In the late thirteenth century, Jakemés, the poet at the centre of chapter 3, fictionalized the story of the castellan of Coucy (probably Gui, who went on the Third Crusade and was himself a trouvère), merging it with the myth of the "eaten heart" wherein the dying crusader requests that his heart be returned to his lady after death. In the myth the lady unwittingly eats the heart, served to her by the husband she betrayed. The "separated heart" has thus become real and its fate symbolizes the failure of "right intention" in the fictive crusader. The lady's lament when (in Jakemés' version) she believes she has eaten the heart is the departure lyric recast. It echoes the use of the female voice in, for example, Marcabru's poem contemporary with the Second Crusade and other earlier lyrics. Galvez's exploration of the poets' diction in these laments on departure and loss is particularly strong. It is at this point, however, that the historian begins to ponder on the author's definitions of "crusade" and "crusader", for the next chapter, devoted to the romance Perlesvaus, asserts rather than demonstrates that Lancelot, the Arthurian knight, was a crusader. It can certainly be argued that descriptions of violence in the anonymousPerlesvaus were influenced by the first cycle of crusade epics that was produced at about the same time (1200-1210), but since in the Perlesvaus Lancelot is unrepentant of his love for Guinevere, the romance surely reflects traditions of courtly love rather than the crusader's struggle with departure and separation that links the poems already discussed by Galvez. This chapter ends with a discussion of the poem's patron, Jean II de Nesle, and the manuscript that records this. It is interesting in two ways: because Jean went on the Fourth Crusade (1202-1204) and because Galvez promised in her introduction to draw on a "variety of materials and forms of reference" (21) and the manuscript itself is described and illustrated.

This prepares the ground for a chapter about the construction of the "crusader-poet" that uses historical objects as points of access. There is much speculation about a Chinese-style sword on a tomb effigy and a crusader's epitaph (now lost), which provides uncertain ground for such a construction. Manuscripts of Thibaut IV de Champagne, whose crusade lyrics were analysed earlier, and Raimbaut de Vaqueras, a Fourth Crusade participant, illustrate by the placement of individual lyrics within them a genre-fluidity related to their elite social status.
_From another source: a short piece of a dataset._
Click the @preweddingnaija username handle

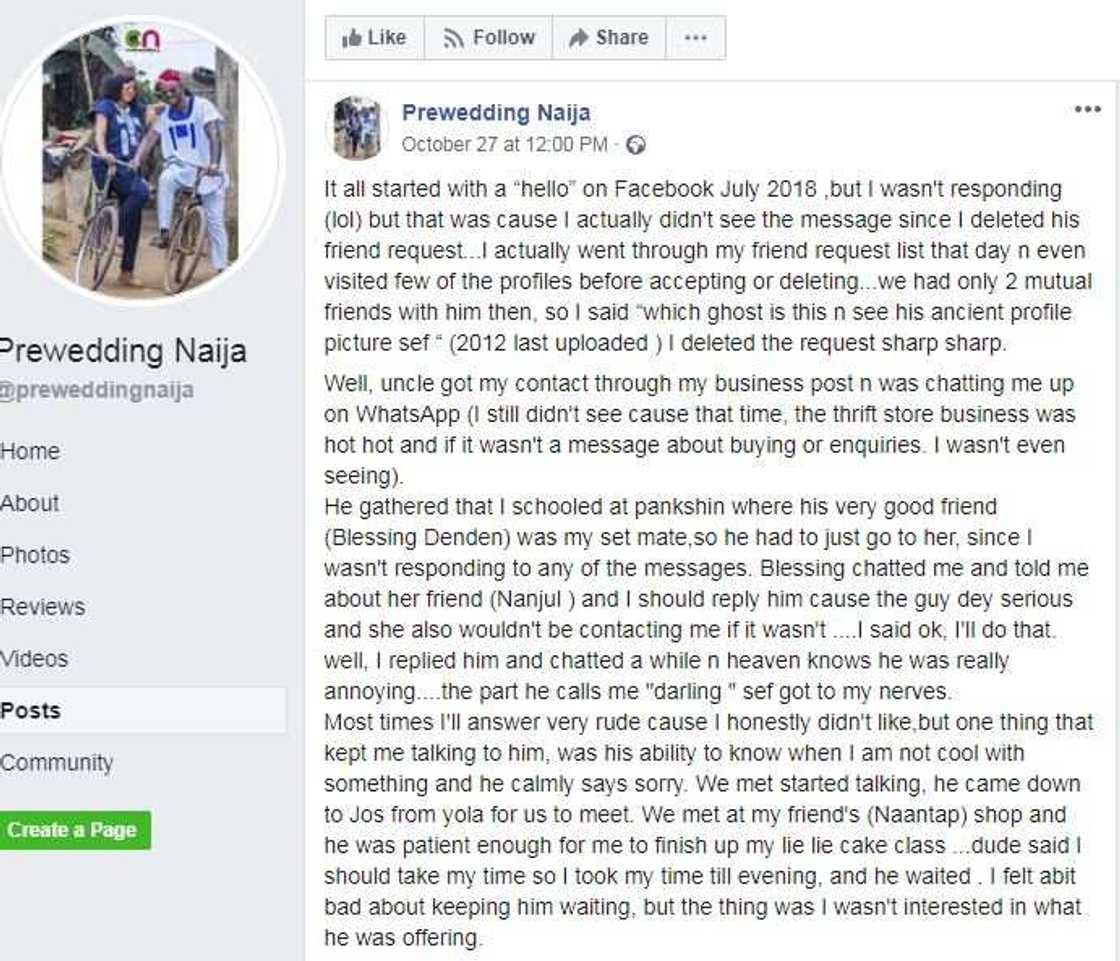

This applies as well to the Cypriot settler Jehan de Journi, also of north-eastern French aristocratic lineage, who versified the vernacular prayer called "Prône", an exercise in "performative reconfiguration" (189) and to the prosimetric works of the Templar of Tyre and Philip of Novara, which are compared with Rutebeuf's lament "La Complainte d'outre-mer". The sixth chapter, at first sight a fifteenth-century outlier, addresses the magnificent Feast of the Pheasant held in 1454 by Philip the Good of Burgundy with the object of recruiting a crusade in response to the fall of Constantinople to the Turks. Detailed discussion of the subtext and context of descriptions, tapestries and manuscripts reveal Jason, the crusader-figure, as an ambiguous crusader. A short conclusion summarises the investigation's findings with regard to what are now called "responses to holy war and to becoming a holy warrior" (253), perhaps more accurate terms than "crusade and crusader" to describe the elite activity and figure under discussion.
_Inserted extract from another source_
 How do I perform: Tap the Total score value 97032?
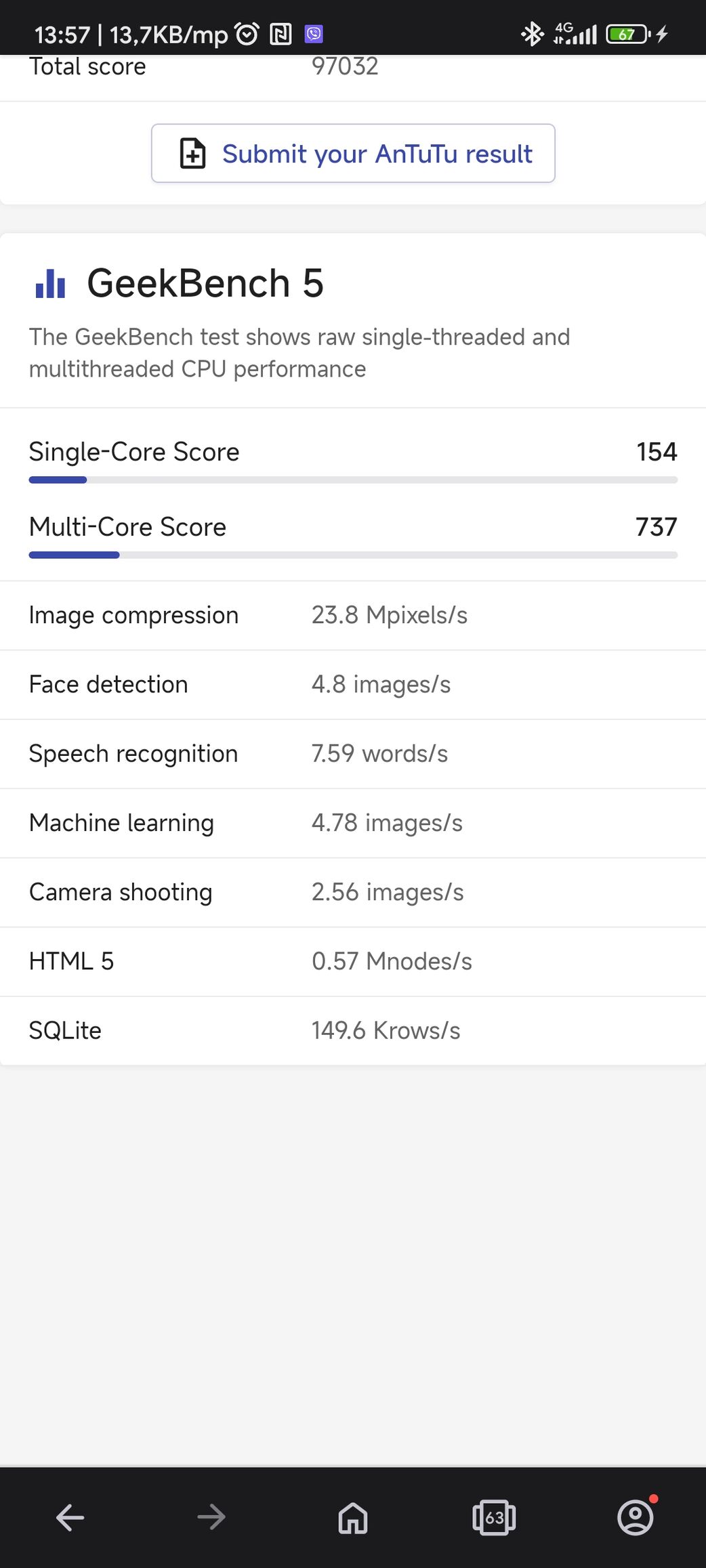point(345,66)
The book is attractively produced, with an appealing cover illustration, black-and-white figures in-text and an insert of colour plates. However, the content and density of argument belong in a monograph and here they are not supported by the necessary critical apparatus. There are endnotes rather than footnotes, and the use of author and short title for second and subsequent references makes their use very difficult in the absence of a bibliography. The index appears to have been prepared by word-searching a PDF rather than reading the text for more general and oblique subject references. This is a richly researched investigation of the interaction of crusade and courtly lyric that may not reach its intended audience.